Excerpted passage
------------------------------

(Fotó: Országos Széchényi
He pursued his studies with Béla Szabados at the Academy of Music between 1924 and 1929 then in Italy under the guidance of Sammarco and Stracciari. He made his debut in Budapest in 1928 as Luna; at that time when it was possible to produce Verdi performances in Hungary at Viennese and Berlin standards – with own resources. He appeared in the La Forza del Destino conducted by Sergio Failoni in 1929, the success of which was undoubtedly a result of the dramatic interpretation of the Italian conductor of elemental power, besides the nice voices.
Also Failoni helped the Don Pasquale to be staged in 1931 (as a newly re-discovered work of the 19th century opera repertoire), in which two young talents – Júlia Orosz and Sándor Svéd – gained the greatest success for Donizetti.
He was soon ‘enticed': the Opera raised him as a real world –class artist. His enthralling voice became one of the most beautiful and most trained baritones of his time after the Italian schooling and Sándor Svéd learned the great Italian style there, as well. His outburst from the relatively narrow limits was self-evident. He became a member of the Staatsoper in Vienna, and then belonged to the team of the Metropolitan from 1940 to 1950. In the meantime he made several guest performances in Italy at the Scala, among others, where he gained great success at the title role of Guillaume Tell. He was the member of the Budapest Opera again between 1950 and 1956. Later he stayed and taught abroad and visited his home country for guest performances still at the beginning of the 1970s.
Sándor Svéd earned success by his excellent technique, knowledge of singing and beauty of his voice. He can not be classified as a type of dramatic singer; although his flowing voice material of truly Italian nature could efface the stiffness of his stage play and the relegation of dramatic expression to the background. He was one of those singers at whom the material and the knowledge of technique are at such a high level that provide experience alone.
During the Mozart-revival in Budapest at the beginning of the 1930s he sang the Don Giovanni with Knappertsbusch conducting and according to many he was probably the most seductive Don Giovanni of the Hungarian opera stage.
A contract tied him to the Budapest Opera again between 1949 and 1956. The Onegin proved to be the only long-lasting addition to the repertoire of the opera – which is interesting because they could not keep the work on the program before, despite of many attempts. Probably the spectacular staging, lyrical musical approach and – last but not least – the outstanding casting (Udvardy, Simándy, Svéd, Losonczy, Melis, Osváth and Mária Mátyás) played a main role in it.
His novelistic, parade-like lifestyle and ‘grandezza' stage style made his figure surrounded by legends in his lifetime already. The contemporary literature listed him as one of the three greatest baritones of the world; President Truman accompanied him at a private evening; he was a replacement artist in Un ballo in maschera in Vienna for 20 thousand peacetime schillings before inflation; and the row could be continued. Although he had to pay a publicity manager to get some of his photos or reviews published in the United States. ‘They priced it inexpensive because it was not very difficult to sell' – as he remembered.
He - in a particular manner - listened to his recordings with reluctance. ‘I am either so bad at those that it is impossible to listen to them, or I have to be jealous that I could do so 40 years ago' – grumbled to Béla Abody who admits that he always could sing ‘so'. He was a recipient of the Kossuth Prize, Merited Artist Award, ‘Kammersänger' of the Staatsoper in Vienna.

------------------------------

Work instruction 1
Translate this sentence from the biography of Sándor Svéd into Spanish: "He became a member of the Staatsoper in Vienna, and then belonged to the team of the Metropolitan from 1940 to 1950."
Work instruction 2
Using the biography of Sándor Svéd, explain in one to three sentences why he listened to his own recordings with reluctance.
Work instruction 3
In the biography of Sándor Svéd, who conducted the Don Giovanni in which he sang during the Budapest Mozart revival of the early 1930s?

Data entries:
------------------------------

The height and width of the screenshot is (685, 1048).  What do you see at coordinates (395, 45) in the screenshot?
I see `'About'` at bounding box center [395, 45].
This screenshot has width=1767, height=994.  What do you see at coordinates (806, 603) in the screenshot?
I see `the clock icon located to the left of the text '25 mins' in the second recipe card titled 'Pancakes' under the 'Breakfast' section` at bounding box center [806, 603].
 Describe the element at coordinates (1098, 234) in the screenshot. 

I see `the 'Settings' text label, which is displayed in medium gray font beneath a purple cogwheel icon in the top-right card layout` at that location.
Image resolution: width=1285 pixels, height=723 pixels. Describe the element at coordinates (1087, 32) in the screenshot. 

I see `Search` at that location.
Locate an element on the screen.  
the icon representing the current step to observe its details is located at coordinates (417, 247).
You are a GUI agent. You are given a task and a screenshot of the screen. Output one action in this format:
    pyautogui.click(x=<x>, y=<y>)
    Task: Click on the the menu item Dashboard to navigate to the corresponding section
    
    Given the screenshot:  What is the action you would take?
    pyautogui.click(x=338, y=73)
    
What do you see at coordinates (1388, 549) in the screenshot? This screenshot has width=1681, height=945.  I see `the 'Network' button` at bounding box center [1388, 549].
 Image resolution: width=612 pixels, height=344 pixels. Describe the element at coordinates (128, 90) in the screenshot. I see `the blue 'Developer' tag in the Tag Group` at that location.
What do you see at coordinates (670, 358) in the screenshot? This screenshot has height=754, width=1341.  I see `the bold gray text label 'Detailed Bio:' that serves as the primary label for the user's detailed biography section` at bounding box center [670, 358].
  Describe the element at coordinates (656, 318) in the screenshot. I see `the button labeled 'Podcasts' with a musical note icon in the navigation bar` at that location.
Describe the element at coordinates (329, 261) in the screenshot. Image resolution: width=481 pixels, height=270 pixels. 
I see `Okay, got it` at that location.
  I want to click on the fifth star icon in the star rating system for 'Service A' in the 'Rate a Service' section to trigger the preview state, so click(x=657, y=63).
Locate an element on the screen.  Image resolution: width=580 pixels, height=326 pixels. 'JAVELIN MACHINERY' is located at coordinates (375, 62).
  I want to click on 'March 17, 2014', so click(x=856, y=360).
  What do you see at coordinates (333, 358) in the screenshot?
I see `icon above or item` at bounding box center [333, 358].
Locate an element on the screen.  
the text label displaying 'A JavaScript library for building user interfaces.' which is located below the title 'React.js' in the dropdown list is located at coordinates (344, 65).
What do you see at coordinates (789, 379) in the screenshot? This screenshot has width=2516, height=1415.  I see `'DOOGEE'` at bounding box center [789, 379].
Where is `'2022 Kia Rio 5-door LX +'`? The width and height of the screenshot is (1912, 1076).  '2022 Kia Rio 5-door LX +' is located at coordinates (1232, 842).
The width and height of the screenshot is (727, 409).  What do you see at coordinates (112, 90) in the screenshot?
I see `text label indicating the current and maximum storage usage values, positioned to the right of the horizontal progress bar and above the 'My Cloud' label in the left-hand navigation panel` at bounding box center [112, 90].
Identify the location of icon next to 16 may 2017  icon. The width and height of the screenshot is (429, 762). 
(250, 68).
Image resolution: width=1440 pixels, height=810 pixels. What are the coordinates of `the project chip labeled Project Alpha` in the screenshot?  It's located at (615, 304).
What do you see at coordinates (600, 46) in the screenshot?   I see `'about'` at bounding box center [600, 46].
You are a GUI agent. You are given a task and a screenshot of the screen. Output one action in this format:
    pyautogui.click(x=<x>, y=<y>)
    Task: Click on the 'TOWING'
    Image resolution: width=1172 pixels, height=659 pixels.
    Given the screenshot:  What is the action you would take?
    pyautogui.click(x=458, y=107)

------------------------------

Final answer 1
Se convirtió en miembro de la Staatsoper de Viena y luego formó parte del equipo del Metropolitan de 1940 a 1950.

Final answer 2
He said that either he was so bad on them that they were impossible to listen to, or he had to be jealous that he could sing that well 40 years earlier.

Final answer 3
Knappertsbusch.